Quelques considérations pour des élections transparentes et crédibles en Guinée avec l’option d’une administration électorale d’ordre technique (TRIBUNE de Dr Thierno Souleymane BARRY)  

Mai 2023. Débat d’orientation constitutionnel par le Conseil National de la Transition (CNT) en Guinée. Cette seconde contribution faisant suite à celle consacrée au choix d’un régime présidentiel rationalisé porte sur les reformes nécessaires du cadre électoral en Guinée. En effet, les échéances électorales en Guinée ont toujours fait l’objet de contestations, sont porteuses de grandes violations des droits humains et ont été source d’instabilité politique.

Notes introductives

La voie électorale étant le mode de choix des gouvernants par les gouvernés dans le cadre du processus démocratique, il est essentiel d’accorder une attention particulière à cette problématique dans le cadre de la refondation des institutions en cours. Pour des élections transparentes, sincères et crédibles en Guinée, dans la présente tribune et au titre de notre contribution au débat, nous estimons nécessaire la suppression de la Commission nationale électorale indépendante et envisageons un retour à l’organisation des élections par des organes techniques aux moyens des reformes dont le développement va suivre dans les prochaines lignes. 
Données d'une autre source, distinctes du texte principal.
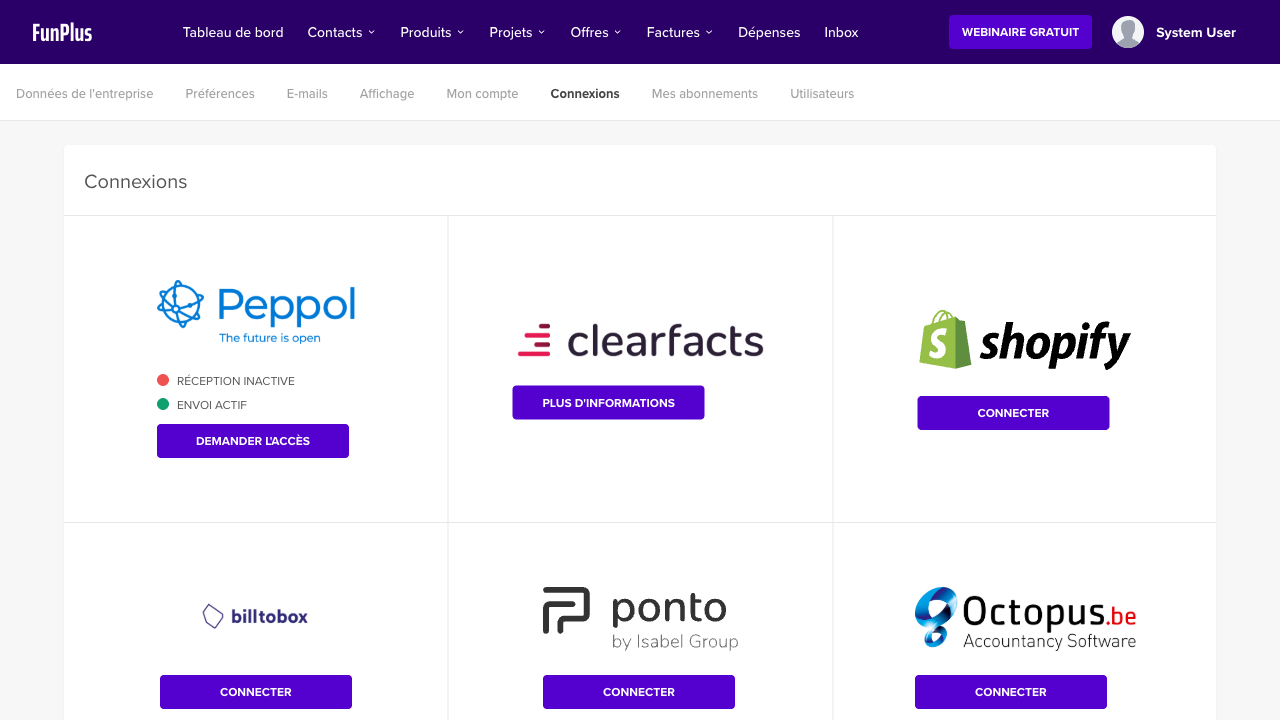Open the Factures dropdown menu
Viewport: 1280px width, 720px height.
pos(679,32)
  1. Un cadre normatif basé sur un Code électoral révisé

Le cadre normatif des élections aura pour socle un Code électoral révisé du Code actuel. Outre l’affirmation des principes de liberté, de l’universalité et de l’égalité du suffrage, le Code électoral contiendra les aspects sur le droit de vote, les droits et devoirs de l’électeur, les conditions d’éligibilité, les consultations électorales, les modes de scrutin, le contentieux électoral et autres questions connexes. Le Code électoral sera une loi organique fruit du consensus de tous les acteurs de la vie nationale.
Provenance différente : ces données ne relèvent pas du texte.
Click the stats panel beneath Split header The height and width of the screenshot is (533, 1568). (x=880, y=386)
  • Un cadre institutionnel fondé sur une administration électorale dépolitisée au travers du Fichier électoral permanent informatisé, de la Direction générale des élections et de la Commission nationale technique des élections

D’emblée, l’histoire récente des transitions démocratiques en Afrique et particulièrement en Guinée, a démontré que les commissions nationales électorales indépendantes n’ont pas été porteuses d’espoir suscités par leur création ; il n’y a eu ni efficacité encore moins d’apaisement par l’organisation d’élections crédibles. Ce sont plutôt d’organisations à lourd budget qu’il faut renouveler à chaque échéance électorale. De temporaires jusqu’au rétablissement de la confiance entre les acteurs politiques, elles ont eu tendance à s’inscrire dans la durée. On note cependant que beaucoup de pays, à l’instar du Sénégal, les ont remplacés par des structures techniques permanentes rattachées au ministère régalien en charge des élections. Ne serait-il pas possible d’en faire de même pour la Guinée ? A notre avis, pour les raison sus indiquées, il faudra exclure la Commission nationale électorale indépendante parmi les institutions à mettre en place. Il faudrait ramener l’organisation des échéances électorales au Ministère de l’Administration du Territoire et de la Décentralisation à travers deux structures. La première structure d’ordre opérationnel sera la Direction générale des élections ; elle sera chargée du fichier électoral jusqu’aux résultats provisoires des consultations électorales en passant par les opérations intermédiaires. Les opérations particulières concernant la surveillance du Fichier électoral permanent informatisé et le découpage de la carte électorale ainsi que leurs révisions respectives seront confiées à une Commission nationale permanente technique des élections dont les modalités seront définies à travers une loi organique. A l’entame de toutes ces institutions que dessus, il y aura l’établissement d’un Fichier électoral permanent informatisé. Il sera idéal que ce fichier soit arrimé au Fichier central d’Etat civil. Les révisions concernant les inscriptions lors de l’atteinte de la majorité et les radiations suivant les décès peuvent se faire automatiquement, à la demande du Directeur général des élections ou des intéressés pour la question de majorité ou des ayant droits des personnes défuntes.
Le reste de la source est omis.